§ What you need to do: Could you copy out the lines below, starting at the one containing "You are a GUI" and ending at the one containing "coord(249,376)", both included, exactly as they appear but without the pictures?

§ Data provided:
▽

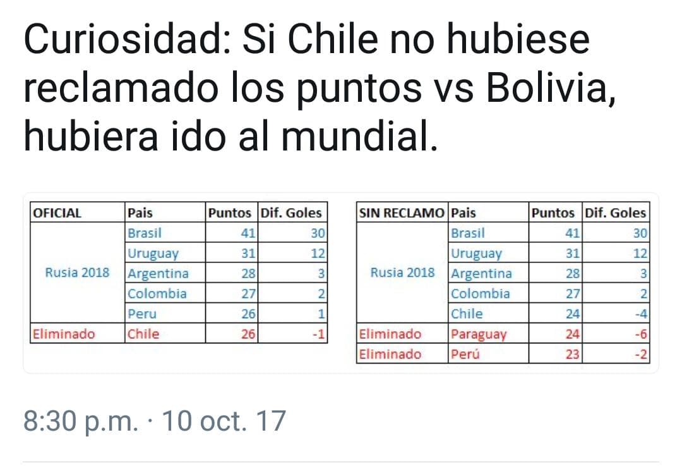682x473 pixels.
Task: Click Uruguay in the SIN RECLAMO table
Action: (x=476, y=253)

△
▽

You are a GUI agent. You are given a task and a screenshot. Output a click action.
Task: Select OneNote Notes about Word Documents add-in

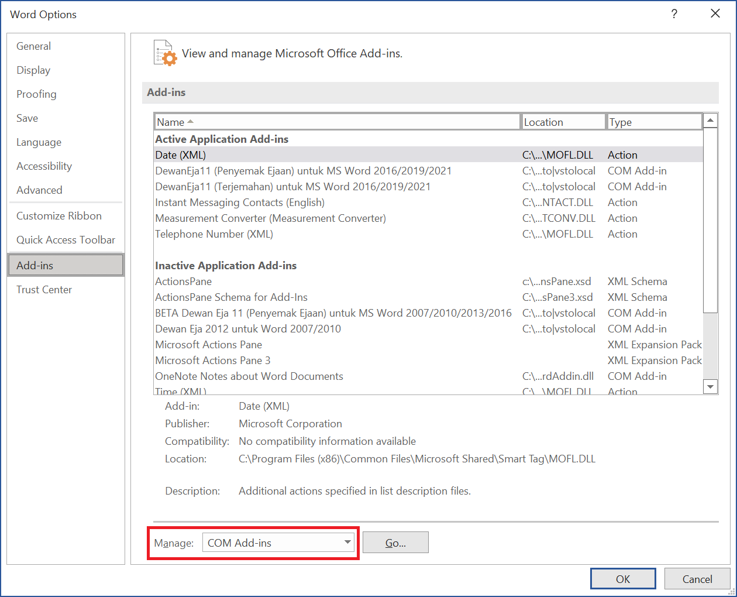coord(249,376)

△

§ Result below:
You are a GUI agent. You are given a task and a screenshot. Output a click action.
Task: Select OneNote Notes about Word Documents add-in

coord(249,376)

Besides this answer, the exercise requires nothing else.